Court Flight, opened in 1905, connected Bunker Hill residents with North Broadway and the Los Angeles Civic Center. By the 1930s, the clientele changed. Many of the estimated 1,000 daily riders were government workers using Court Flight to connect with cheap parking on Bunker Hill.

An article in the Feb. 4, 1935, Los Angeles Times reported:

For twenty-eight years, operating his little “Court Flight” cable car from Broadway to the heights of Court Street, Sam Vandegrift never saw a motion-picture or attended a ball game.

Christy Mathewson and Babe Ruth flourished and waned, and the cinema advanced from the Biograph stage to talking films as he sat behind the control levers of the two fourteen-passenger wooden trams that crawled almost vertically up the slope.

And last week Mrs. A. M. Vandegrift, widow of this Sam who has been dead for two years, received a renewal of her operation franchise….

The Sep. 16, 1942, Los Angeles Times reported that with ridership dropping to fewer than 300 a day, Mrs. Vandegrift asked the Los Angeles Board of Public Utilities for permission to close Court Flight.

Court Flight was closed in early 1943. Then on Oct. 19, 1943, a fire destroyed the remains of the inclined railroad.

The fifth image in the above photo gallery is undated, but I posted because it shows Court Flight in relation to Los Angeles City Hall.
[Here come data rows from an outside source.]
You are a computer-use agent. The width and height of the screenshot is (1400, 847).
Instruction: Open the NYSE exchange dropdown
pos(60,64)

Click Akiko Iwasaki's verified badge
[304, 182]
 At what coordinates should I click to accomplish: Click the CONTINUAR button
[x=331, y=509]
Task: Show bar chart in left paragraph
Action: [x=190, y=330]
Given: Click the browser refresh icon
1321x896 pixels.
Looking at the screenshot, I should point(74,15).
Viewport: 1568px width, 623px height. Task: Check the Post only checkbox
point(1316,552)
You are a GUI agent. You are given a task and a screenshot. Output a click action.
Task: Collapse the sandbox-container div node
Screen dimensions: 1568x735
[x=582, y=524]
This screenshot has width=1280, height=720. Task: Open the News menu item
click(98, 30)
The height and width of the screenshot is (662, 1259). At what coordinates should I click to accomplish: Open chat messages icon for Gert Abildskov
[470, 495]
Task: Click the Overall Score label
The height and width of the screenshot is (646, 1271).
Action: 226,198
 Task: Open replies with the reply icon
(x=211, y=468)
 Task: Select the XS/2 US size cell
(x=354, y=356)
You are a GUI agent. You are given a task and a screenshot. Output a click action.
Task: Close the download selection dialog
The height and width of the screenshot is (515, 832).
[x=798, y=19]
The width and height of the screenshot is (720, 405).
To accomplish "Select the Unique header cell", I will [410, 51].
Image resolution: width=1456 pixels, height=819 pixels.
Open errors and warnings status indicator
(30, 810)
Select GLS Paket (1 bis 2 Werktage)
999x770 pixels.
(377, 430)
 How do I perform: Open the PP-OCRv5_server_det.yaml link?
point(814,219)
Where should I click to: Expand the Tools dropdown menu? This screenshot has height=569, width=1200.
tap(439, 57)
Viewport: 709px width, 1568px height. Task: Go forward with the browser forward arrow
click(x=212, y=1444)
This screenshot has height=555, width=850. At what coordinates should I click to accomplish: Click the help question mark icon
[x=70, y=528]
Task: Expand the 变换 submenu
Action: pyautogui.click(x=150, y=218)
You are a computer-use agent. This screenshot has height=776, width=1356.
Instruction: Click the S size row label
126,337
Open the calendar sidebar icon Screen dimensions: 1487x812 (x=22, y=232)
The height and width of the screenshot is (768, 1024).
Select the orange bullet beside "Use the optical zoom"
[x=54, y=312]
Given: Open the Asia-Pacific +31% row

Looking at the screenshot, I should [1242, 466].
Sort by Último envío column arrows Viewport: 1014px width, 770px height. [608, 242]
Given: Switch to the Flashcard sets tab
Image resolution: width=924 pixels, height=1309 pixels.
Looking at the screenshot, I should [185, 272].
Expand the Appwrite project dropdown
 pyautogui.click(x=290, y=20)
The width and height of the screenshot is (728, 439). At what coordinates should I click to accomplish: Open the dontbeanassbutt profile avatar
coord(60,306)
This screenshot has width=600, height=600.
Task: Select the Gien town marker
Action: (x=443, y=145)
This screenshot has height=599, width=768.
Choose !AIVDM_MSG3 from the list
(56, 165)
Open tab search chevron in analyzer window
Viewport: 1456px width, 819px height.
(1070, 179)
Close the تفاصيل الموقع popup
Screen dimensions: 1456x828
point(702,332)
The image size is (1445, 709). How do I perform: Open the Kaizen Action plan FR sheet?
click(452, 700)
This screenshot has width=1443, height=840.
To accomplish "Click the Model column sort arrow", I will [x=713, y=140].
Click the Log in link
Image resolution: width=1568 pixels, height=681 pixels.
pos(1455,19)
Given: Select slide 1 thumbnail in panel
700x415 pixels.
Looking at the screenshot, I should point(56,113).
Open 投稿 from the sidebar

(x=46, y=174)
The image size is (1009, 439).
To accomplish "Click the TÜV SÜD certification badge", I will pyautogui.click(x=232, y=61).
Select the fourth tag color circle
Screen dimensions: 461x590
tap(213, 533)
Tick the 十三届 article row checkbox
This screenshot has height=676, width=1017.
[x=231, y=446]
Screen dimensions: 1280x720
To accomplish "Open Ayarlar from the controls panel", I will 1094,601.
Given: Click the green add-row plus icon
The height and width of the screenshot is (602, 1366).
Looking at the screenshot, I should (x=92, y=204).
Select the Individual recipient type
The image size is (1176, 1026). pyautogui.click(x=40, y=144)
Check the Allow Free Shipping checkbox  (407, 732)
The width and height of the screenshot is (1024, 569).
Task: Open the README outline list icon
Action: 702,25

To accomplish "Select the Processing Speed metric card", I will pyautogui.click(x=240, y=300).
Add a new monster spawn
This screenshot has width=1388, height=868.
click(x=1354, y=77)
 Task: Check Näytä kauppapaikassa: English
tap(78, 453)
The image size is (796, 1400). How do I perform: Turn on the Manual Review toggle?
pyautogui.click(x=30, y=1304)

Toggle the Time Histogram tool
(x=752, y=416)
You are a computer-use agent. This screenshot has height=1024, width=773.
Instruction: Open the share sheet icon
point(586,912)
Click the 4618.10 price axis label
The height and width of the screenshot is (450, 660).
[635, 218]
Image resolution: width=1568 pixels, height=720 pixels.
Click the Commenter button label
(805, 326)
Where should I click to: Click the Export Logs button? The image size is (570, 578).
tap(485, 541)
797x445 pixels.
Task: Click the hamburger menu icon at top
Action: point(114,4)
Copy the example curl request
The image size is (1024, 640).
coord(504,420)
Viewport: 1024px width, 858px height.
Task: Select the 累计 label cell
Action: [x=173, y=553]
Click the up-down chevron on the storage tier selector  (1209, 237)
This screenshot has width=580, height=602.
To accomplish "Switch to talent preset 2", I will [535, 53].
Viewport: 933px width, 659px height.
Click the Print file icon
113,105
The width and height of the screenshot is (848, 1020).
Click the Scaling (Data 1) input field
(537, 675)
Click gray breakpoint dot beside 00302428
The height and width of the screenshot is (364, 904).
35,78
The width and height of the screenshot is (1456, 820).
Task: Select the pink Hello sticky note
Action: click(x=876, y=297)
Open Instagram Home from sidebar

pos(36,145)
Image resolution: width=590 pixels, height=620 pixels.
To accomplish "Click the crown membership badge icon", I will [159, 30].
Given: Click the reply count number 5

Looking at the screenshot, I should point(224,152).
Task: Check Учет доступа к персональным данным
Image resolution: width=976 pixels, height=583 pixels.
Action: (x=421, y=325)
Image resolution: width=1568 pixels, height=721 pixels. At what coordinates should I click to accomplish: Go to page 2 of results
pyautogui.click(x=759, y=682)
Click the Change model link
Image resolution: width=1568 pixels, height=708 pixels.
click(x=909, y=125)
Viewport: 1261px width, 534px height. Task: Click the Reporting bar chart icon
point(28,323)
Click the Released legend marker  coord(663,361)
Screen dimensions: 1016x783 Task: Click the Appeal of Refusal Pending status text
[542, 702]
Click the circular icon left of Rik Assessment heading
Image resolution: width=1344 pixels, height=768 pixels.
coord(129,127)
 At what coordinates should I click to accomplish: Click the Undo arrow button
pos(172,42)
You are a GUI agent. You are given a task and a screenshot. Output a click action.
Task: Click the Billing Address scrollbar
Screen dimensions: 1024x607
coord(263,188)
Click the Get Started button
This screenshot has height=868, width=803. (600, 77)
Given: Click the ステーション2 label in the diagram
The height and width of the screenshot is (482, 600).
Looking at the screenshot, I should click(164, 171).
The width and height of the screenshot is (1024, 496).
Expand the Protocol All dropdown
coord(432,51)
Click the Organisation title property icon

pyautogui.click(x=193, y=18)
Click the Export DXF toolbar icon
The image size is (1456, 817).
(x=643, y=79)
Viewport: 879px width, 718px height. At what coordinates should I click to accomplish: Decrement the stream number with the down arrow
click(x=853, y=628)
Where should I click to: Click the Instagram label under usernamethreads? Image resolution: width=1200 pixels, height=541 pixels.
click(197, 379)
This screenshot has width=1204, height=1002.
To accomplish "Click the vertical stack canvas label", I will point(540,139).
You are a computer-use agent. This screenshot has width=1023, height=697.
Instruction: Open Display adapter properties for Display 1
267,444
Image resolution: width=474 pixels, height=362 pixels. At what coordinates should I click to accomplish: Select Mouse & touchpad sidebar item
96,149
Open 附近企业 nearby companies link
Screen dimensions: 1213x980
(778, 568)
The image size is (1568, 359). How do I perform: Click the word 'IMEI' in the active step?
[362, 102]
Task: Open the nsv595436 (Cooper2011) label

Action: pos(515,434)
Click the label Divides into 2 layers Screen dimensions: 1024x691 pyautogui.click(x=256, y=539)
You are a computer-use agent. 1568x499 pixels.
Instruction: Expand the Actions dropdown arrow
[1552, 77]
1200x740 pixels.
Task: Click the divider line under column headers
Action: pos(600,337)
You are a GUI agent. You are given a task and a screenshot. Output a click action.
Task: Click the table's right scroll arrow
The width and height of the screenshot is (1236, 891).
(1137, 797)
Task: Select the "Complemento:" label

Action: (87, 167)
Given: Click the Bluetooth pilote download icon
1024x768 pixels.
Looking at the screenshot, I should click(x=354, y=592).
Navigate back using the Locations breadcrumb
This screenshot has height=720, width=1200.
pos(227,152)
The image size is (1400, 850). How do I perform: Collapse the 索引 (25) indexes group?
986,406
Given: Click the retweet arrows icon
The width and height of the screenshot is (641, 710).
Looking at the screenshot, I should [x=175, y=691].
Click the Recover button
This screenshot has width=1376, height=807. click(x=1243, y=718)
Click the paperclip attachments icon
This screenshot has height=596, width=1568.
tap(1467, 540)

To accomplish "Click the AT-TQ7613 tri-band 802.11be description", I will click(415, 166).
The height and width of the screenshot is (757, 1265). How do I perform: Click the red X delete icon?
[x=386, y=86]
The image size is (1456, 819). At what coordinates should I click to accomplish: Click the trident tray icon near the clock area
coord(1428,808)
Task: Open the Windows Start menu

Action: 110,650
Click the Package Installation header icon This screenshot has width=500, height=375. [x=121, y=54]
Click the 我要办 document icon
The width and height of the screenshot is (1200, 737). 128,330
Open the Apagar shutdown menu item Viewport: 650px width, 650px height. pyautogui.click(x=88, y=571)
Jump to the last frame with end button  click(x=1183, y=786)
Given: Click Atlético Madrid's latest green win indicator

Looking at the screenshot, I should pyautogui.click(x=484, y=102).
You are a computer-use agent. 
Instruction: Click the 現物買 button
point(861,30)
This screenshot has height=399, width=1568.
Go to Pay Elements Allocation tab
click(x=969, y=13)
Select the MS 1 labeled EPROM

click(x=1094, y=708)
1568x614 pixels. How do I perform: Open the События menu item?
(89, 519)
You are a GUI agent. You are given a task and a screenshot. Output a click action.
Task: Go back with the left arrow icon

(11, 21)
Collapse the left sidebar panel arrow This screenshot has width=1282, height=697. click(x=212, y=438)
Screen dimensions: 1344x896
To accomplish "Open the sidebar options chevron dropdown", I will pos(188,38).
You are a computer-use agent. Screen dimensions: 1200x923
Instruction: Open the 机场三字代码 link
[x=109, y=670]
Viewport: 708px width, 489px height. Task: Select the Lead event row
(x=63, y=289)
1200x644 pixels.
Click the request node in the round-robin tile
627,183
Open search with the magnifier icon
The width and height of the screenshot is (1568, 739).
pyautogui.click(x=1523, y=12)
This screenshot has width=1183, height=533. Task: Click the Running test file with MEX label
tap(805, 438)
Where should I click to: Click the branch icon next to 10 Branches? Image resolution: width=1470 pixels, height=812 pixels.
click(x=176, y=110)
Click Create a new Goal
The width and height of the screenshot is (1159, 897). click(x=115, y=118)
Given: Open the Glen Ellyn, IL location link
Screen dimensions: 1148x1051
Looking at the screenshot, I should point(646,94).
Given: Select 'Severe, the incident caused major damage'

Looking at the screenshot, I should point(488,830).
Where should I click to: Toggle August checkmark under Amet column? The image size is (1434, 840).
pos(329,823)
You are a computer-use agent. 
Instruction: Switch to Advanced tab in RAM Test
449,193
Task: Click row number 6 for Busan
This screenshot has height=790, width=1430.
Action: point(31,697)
Today the location is the middle section of Grand Park – minus about 50 feet of topsoil – between North Broadway and North Hill Street. I added a current Grand Park photo showing the location.

This previous From the Archive post covered Angels Flight’s first opening.

5 Comments

  1. August 23, 2013, 9:32 am

    Very interesting. I cannot get enough of what Americans call”Old pictures” of what used to be, whether in Los Angeles or Denver. It is fascinating for a Europeen person like me who can go back so far in history .

    I just love those super clear, sharp pictures of what used to be. Great job.

    I simply love this article.

    Michele Sullivan

    By: Michele favre sullivan
  2. August 24, 2013, 6:25 pm

    Thanks for getting those photos from the archive – I especially like the shot of the area as it is now, for comparison.

    By: Mac Daddy
  3. August 24, 2013, 8:22 pm

    Thanks for the nice presentation, Scott!

    By: Freedom of Information Is Supreme
  4. August 25, 2013, 8:46 am

    In going through some early 20th century pictures, I was mistaken in thinking that this set of tracks were part of Angel's Flight. Thanks for posting this and the accompanying article. So Hill St. was actually much higher in elevation than it is now, which probably explains the name "Hill". The pictures of the Bradbury estate, on Hill near Court show the original incline and are clear to me now. Bunker Hill's area extended further than what we now see.

    By: rafachavez
  5. September 7, 2014, 8:35 pm

    Looked so much better back then compared to now!